Write out the lines below without changes, starting with the very first one and ending with the line that contains "Action: pos(19,253)", both included.

* [Given data]
===============

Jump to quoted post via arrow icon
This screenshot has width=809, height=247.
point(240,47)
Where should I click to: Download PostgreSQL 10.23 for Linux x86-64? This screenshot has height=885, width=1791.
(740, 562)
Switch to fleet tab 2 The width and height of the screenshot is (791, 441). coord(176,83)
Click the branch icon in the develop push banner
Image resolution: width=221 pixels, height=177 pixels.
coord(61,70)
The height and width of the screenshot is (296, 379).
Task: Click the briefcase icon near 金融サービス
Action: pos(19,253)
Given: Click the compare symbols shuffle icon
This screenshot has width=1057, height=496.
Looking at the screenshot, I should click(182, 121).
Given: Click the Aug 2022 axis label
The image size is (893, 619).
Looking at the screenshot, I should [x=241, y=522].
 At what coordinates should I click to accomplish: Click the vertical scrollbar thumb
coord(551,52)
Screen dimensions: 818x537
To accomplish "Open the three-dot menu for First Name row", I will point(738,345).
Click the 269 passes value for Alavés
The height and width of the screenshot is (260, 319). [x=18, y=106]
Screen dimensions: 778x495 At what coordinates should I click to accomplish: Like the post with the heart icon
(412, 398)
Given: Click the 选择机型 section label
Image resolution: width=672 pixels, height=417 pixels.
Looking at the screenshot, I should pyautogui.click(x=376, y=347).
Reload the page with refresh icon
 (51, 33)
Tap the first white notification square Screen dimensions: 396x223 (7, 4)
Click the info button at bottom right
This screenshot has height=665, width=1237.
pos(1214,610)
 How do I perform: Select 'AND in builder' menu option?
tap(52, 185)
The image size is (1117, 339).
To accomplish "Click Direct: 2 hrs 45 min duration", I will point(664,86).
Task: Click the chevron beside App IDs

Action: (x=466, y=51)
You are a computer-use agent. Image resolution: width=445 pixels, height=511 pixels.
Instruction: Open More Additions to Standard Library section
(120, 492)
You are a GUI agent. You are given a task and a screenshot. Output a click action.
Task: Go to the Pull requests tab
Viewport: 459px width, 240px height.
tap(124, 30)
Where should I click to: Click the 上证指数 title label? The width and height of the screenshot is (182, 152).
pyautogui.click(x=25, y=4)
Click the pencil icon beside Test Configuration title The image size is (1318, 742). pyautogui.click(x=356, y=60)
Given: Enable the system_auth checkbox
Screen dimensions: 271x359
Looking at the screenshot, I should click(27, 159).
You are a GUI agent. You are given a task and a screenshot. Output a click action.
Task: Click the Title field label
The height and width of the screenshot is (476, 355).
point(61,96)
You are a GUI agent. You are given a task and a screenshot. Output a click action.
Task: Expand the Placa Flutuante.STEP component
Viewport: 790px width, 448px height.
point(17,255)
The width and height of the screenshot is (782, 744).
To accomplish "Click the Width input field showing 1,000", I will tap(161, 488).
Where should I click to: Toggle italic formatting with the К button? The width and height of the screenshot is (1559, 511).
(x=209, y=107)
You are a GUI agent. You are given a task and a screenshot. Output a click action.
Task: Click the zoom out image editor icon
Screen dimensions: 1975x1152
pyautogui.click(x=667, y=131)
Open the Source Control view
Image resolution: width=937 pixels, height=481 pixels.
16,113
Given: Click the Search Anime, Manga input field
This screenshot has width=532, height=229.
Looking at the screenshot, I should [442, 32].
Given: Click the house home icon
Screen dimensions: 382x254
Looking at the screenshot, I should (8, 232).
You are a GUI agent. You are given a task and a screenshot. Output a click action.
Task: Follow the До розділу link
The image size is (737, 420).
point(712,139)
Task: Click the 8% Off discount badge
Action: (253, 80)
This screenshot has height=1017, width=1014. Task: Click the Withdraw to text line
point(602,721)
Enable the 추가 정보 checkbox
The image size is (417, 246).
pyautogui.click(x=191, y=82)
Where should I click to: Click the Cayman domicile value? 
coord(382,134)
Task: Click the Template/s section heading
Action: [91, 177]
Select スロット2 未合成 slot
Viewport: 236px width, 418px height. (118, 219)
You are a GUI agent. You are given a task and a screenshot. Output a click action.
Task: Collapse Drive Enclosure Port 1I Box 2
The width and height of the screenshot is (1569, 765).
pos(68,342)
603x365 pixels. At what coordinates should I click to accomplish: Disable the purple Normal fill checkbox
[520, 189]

===============

* [Solution below]
Jump to quoted post via arrow icon
This screenshot has width=809, height=247.
point(240,47)
Where should I click to: Download PostgreSQL 10.23 for Linux x86-64? This screenshot has height=885, width=1791.
(740, 562)
Switch to fleet tab 2 The width and height of the screenshot is (791, 441). coord(176,83)
Click the branch icon in the develop push banner
Image resolution: width=221 pixels, height=177 pixels.
coord(61,70)
The height and width of the screenshot is (296, 379).
Task: Click the briefcase icon near 金融サービス
Action: pos(19,253)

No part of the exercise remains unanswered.